Ok, in my forum i have the thread:
http://www.ascifi.net/forums/showthread.php?threadid=656

but only the first two posts. And not really the first two either:

the first post is fine
the second post is only the quote of the first post. All the origina content is missing
None of the other 10 or so posts are there.

now in the newgroup, on the server spamkillers.newsfeeds.com it looks exactly the same as on deja, there definitely, to my mind seems something not working here because:

- it is a new thread, with no posts missing
- the newgroup has all the posts and threads in an identical fassion to deja.com's listing
- the thread is on the forum and one other post but that post appears corrupted.


--

on this point, i realise that the mod is not supported or anything and you have already spent loads of time trying to help me, i can get you access to my sql database for this forum if you want etc but completly understand if you don't have time not a problem....

---

Date sorting.

i think your old method of adding a few mins would be better, in my opinion the ordering of a thread is more important than knowing when the post was posted (especially when it might be wrong anyway). It would perhaps be possible to have another field for "date2" or something and somehow add that in somewhere at the bottom like

"This newsgroup reported this post was posted at blah" not that important really, i think ordering is more important.

and on the whole 1,2 not 3 then not 4 and 5.

perhaps it would be better to have 4 and 5 anyway listed in the thread if it is known 4 and 5 refer to 1 and 2 (i assume so???). then if and when 3 comes along it can be added in to the thread using the date system.

It might be possible to actually create a post saying:

"sorry, this post is unavaliable" in place of post 3. If post 3 then comes along then add it in.

A situation may happen when someone posts post 3 and then deletes it (i think you can do this can't you) or if it gets deleted by someone else for spam or any other reason and it is a shame for one mucked up post to prevent the whole thread being downloaded.

This assumes that post 4 and 5 refer to post 1, 2 and 3 but i think they do as this is the many to many thing you were talking about for usenet_ref i think so it should work.

I am learning this whole usenet system as we go along so sorry if making mistakes.

The only reason a message will not be put into the forum is if the thread starter does not exist.

You are right, there may be occasions when later posts refer to all levels of the conversation. In fact all messages will refer to the thread starter by default. This fact ensures messages are only discarded if the thread starter is not available.

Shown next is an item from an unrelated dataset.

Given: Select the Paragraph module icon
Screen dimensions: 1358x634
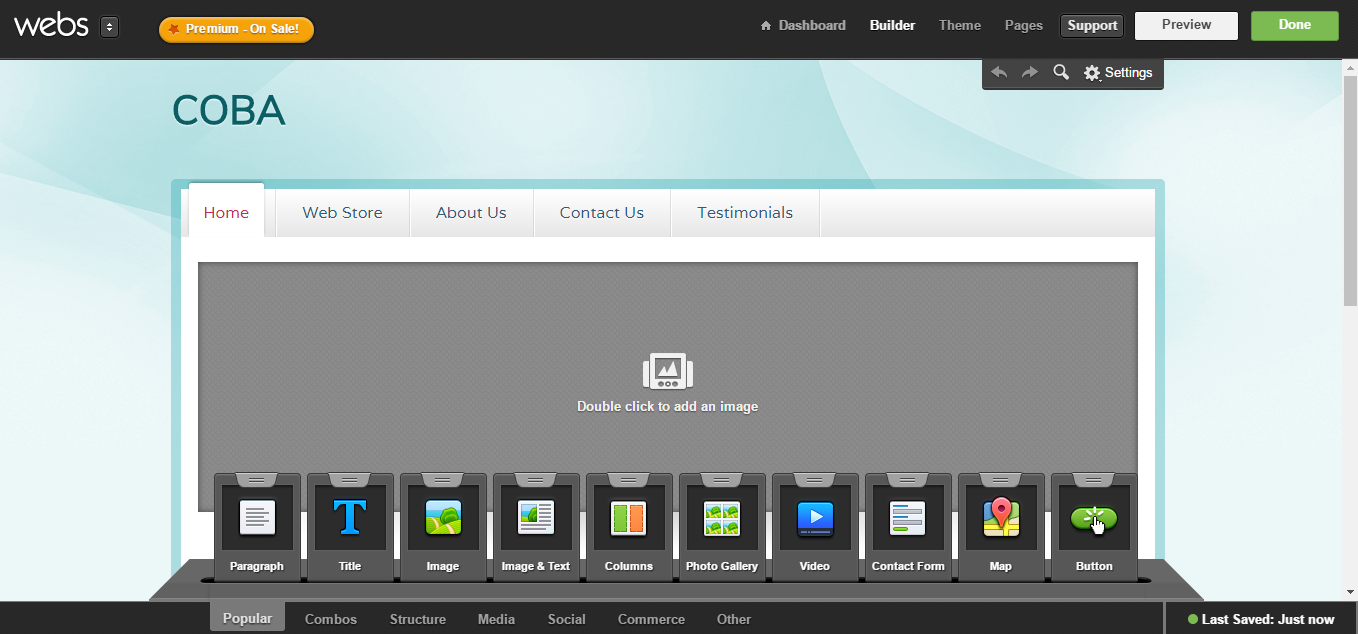Looking at the screenshot, I should pyautogui.click(x=257, y=518).
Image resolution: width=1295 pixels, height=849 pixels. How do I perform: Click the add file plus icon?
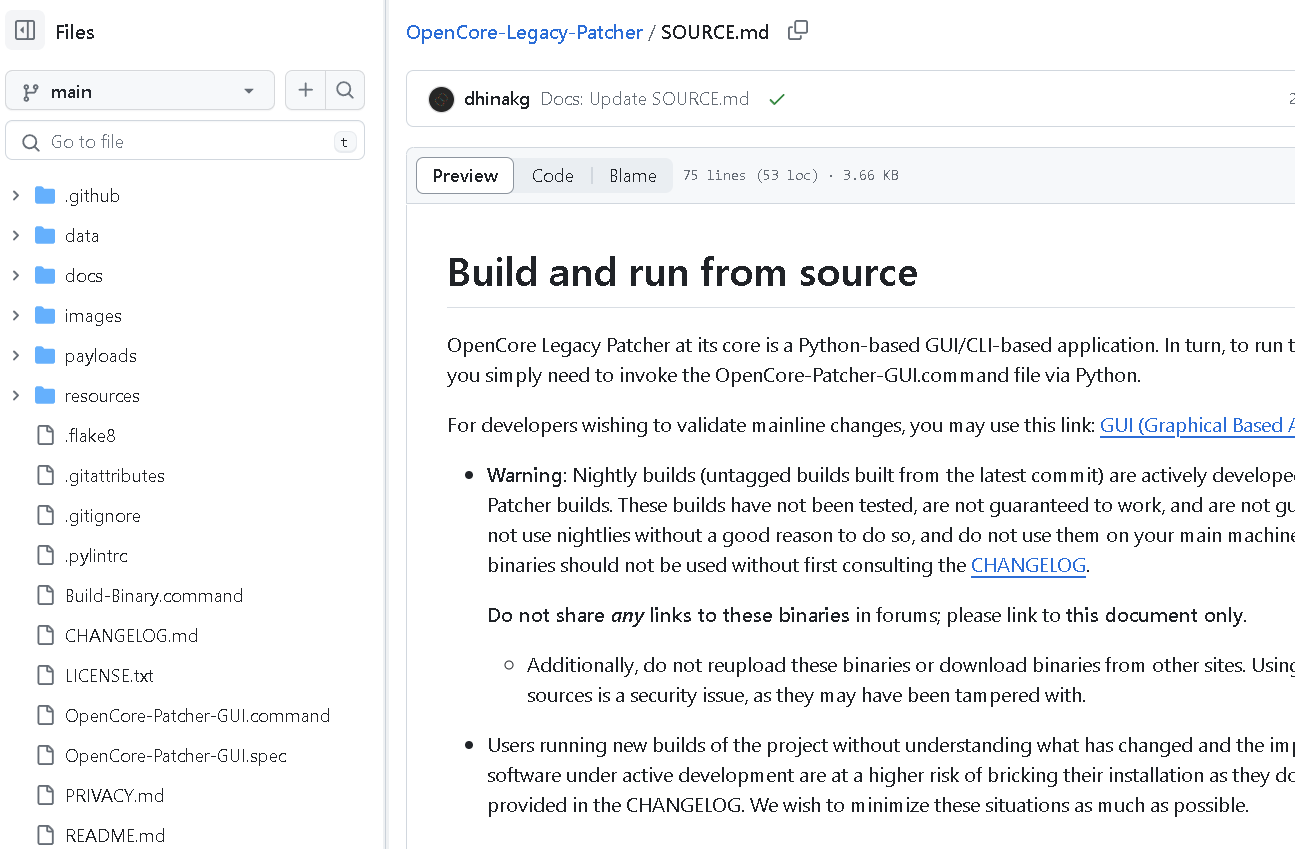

Usenet is threaded. The only way to post to usenet is by responding to a particular article. You should think of a usenet 'thread' as a conversation that consists of many threads. Each article contains the message ids of all other articles within the thread. Each article within the conversation has an 'order' based on the level within the conversation and the order within a particular thread. All messages within any thread will contain the message id of the conversation starter as a minimum.

So a conversation can consist of:

1- Conversation starter = ord 0
2- Reply to 1 = ord 1
3- Reply to 2 = ord 2
4- Reply to 3 = ord 3
5- Reply to 3 = ord 3
6- Reply to 1 = ord 1
7- Reply to 6 = ord 2

Looking at the above, you will see that messages 1 thru 4 all belong in the same thread. They will each contain the message id of all articles before them. Message 5, however will not contain the message id of 4 as it does not refer to it. Likewise, message 6 will only contain the message id of number 1 in the header, it will know nothing about the other articles in the conversation. But what is important, is the fact that all messages will have at least the message id of the conversation starter in it's header. So, as long as the conversation starter exists, the messages WILL be put into your forum.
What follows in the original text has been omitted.